Al Kamandjâti Association therefore considers it particularly meaningful to reunify its students who live in places separated by physical and psychological borders in order to let them participate in a shared music project. It operates within these challenging conditions to provide children with the opportunity to access music education and develop their artistic skills through music by playing an instrument. At the same time, the classes develop other skills that build their personalities by increasing their imagination, creativity, and self-confidence with the encouragement given by their teachers. A positive atmosphere provides the suitable space and opportunities for the students to play music and express themselves as young musicians, some of whom may become advanced enough to earn their living as professional musicians in the future.
Al Kamandjâti’s curriculum paves the way for students to reach high academic levels and helps them find other opportunities if they choose to continue their studies and wish to attend music colleges and institutions in Lebanon or abroad. The association’s academic program encompasses music appreciation and a regular program. Music appreciation provides an introduction of music and aims to develop audio perception skills by teaching student to recognize natural sounds, the sounds of their surrounding environment, human voices, and the timbres of some musical instruments; it also teaches musical styles. This introductory training helps children discover their preferences and understand the basics of music while it prepares them for choosing what instrument they want to learn.
The regular program involves students in two parallel courses in which they learn music theory and practical instrument skills. The theoretical classes teach students how to read and write musical notation and provides rhythmic training in order to familiarize the children with the language of music. Students are divided into groups according to age, level of proficiency, and the instrument of their choice. They can study the oud, qanun, ney, violin, cello, piano, percussion instruments, and individual voice classes, which they take once a week on Sundays. Throughout the school year, students receive theoretical classes for one hour per week. This requires commitment and follow-up because the theoretical classes are closely related to their practical classes in which they learn to play the instrument of their choice.

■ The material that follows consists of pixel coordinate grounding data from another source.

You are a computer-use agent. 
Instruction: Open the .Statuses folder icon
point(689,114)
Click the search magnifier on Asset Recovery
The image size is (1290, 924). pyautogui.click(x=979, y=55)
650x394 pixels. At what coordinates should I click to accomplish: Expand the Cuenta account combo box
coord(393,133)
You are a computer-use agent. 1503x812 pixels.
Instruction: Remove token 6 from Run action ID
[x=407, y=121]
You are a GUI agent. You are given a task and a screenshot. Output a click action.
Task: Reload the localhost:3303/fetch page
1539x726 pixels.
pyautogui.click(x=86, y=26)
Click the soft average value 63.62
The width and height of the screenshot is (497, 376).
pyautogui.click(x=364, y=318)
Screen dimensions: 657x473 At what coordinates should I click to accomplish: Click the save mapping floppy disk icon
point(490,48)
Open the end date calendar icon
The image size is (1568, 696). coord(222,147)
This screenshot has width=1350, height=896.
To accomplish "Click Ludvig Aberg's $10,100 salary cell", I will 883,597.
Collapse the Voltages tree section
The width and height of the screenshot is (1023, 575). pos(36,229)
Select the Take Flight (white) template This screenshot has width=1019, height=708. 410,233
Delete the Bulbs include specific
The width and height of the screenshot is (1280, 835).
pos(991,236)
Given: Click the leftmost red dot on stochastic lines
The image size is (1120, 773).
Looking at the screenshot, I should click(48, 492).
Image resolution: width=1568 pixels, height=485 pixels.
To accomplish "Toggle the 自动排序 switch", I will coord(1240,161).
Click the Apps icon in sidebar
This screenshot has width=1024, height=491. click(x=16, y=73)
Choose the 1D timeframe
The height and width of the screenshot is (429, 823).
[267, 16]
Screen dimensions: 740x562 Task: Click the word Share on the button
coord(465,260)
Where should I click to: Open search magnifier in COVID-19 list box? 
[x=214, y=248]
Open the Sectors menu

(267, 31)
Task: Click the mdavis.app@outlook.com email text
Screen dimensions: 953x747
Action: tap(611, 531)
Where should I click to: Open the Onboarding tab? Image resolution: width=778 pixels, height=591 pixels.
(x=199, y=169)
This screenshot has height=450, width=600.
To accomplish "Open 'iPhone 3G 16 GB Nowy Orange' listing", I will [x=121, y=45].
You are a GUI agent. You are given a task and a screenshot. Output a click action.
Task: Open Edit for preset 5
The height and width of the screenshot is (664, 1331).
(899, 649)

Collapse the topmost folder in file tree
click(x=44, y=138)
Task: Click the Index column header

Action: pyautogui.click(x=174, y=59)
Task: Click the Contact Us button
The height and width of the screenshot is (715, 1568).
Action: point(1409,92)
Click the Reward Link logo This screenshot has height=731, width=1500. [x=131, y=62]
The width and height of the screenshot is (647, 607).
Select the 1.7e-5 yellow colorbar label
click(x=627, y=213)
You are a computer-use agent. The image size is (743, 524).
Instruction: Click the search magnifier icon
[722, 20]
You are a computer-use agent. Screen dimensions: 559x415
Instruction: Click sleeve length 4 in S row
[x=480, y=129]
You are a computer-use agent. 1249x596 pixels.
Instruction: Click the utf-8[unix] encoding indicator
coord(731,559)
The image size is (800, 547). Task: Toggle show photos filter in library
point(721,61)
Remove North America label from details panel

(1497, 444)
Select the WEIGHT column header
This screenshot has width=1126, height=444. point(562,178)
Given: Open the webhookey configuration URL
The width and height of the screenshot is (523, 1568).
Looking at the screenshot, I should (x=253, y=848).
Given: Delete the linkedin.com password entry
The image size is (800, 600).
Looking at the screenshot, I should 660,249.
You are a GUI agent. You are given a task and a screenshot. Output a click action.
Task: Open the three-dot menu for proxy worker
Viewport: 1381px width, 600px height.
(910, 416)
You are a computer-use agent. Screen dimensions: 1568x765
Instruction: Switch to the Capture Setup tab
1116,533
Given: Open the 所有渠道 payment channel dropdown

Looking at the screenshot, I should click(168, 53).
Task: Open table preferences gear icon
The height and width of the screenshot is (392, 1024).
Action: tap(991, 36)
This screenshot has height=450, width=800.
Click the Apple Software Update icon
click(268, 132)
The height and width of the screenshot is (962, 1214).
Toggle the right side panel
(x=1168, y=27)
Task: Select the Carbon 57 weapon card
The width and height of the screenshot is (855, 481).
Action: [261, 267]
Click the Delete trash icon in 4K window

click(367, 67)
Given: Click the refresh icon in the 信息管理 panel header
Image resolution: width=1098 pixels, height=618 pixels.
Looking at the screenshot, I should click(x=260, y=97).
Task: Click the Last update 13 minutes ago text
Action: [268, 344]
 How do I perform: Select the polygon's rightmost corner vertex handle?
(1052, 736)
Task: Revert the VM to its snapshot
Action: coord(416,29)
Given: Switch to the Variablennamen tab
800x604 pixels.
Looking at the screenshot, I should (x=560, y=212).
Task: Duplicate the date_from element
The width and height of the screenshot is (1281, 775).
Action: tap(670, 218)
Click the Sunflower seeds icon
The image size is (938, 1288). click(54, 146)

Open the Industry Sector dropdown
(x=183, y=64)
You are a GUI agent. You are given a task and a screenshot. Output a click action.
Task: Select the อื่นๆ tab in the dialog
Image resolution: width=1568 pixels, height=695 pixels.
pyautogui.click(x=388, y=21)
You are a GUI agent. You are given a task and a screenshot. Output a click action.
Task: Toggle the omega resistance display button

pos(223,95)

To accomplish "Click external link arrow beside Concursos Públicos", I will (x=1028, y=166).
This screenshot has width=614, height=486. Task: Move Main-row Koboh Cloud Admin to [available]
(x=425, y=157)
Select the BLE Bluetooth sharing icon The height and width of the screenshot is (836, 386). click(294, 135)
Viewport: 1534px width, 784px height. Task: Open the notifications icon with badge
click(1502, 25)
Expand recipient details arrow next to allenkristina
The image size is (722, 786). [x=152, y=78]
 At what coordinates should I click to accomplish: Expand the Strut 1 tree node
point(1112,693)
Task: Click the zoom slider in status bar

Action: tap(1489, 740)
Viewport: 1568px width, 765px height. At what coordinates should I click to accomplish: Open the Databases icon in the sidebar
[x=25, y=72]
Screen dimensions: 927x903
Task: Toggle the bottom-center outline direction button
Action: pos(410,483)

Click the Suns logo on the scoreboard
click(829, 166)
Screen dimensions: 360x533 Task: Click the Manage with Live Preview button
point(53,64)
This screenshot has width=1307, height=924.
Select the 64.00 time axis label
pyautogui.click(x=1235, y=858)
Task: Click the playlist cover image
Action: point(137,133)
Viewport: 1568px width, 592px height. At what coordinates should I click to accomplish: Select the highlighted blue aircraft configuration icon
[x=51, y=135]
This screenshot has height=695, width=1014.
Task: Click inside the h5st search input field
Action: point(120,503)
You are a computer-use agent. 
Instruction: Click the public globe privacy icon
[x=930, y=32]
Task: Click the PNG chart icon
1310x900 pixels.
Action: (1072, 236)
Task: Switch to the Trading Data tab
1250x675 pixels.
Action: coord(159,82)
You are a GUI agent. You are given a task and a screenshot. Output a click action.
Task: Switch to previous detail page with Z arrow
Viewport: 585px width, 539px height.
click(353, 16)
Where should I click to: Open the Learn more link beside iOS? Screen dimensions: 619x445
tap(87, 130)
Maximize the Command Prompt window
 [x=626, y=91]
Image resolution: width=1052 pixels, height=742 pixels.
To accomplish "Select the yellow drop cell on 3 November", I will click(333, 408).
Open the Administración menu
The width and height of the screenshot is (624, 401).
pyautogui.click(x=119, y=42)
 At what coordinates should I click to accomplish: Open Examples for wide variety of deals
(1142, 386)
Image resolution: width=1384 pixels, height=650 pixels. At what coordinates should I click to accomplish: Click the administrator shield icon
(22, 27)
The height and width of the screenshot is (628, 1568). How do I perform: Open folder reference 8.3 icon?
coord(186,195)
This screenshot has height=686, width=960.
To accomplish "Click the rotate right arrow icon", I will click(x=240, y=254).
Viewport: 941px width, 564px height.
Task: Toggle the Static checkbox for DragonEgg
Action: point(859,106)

Beyond teaching instrumental skills, music education in Lebanon’s Palestinian refugee camps is important because it provides a positive, safe space. Children are invited to be creative and encouraged to discover their Palestinian culture and engage in dialogue with other cultures.
Since the beginning of its educational program in Lebanon, Al Kamandjâti’s goal of building a music-loving generation has been implemented with success. The association can boast with a group of advanced students, musicians, and singers who reflect the serious work that has been carried out during the last ten years. This group includes young men and women, three of whom play the oud, another three play the ney, and there are two percussionists, two singers, two violinists, and a cello player. In addition, the school currently trains a group of middle-level musicians and a group of young students.
The students have presented concerts and participated in major festivals in Lebanon, among them the festivals held on the International Day of Music, Lebanese festivals, and others. Their weekly lessons and these concerts strengthen the students’ ensemble skills and reinforce their confidence on stage, which can be challenging in front of an audience. Moreover, a number of advanced students now participate as teachers in specialized music programs and give music appreciation classes, following a number of training sessions offered by Al Kamandjâti; others have become teachers and work in and outside of the camps in projects with local partners in Lebanon.
Music can unite different cultures and overcome differences. It does not understand any borders; the only limits it knows are the borders faced by its own players.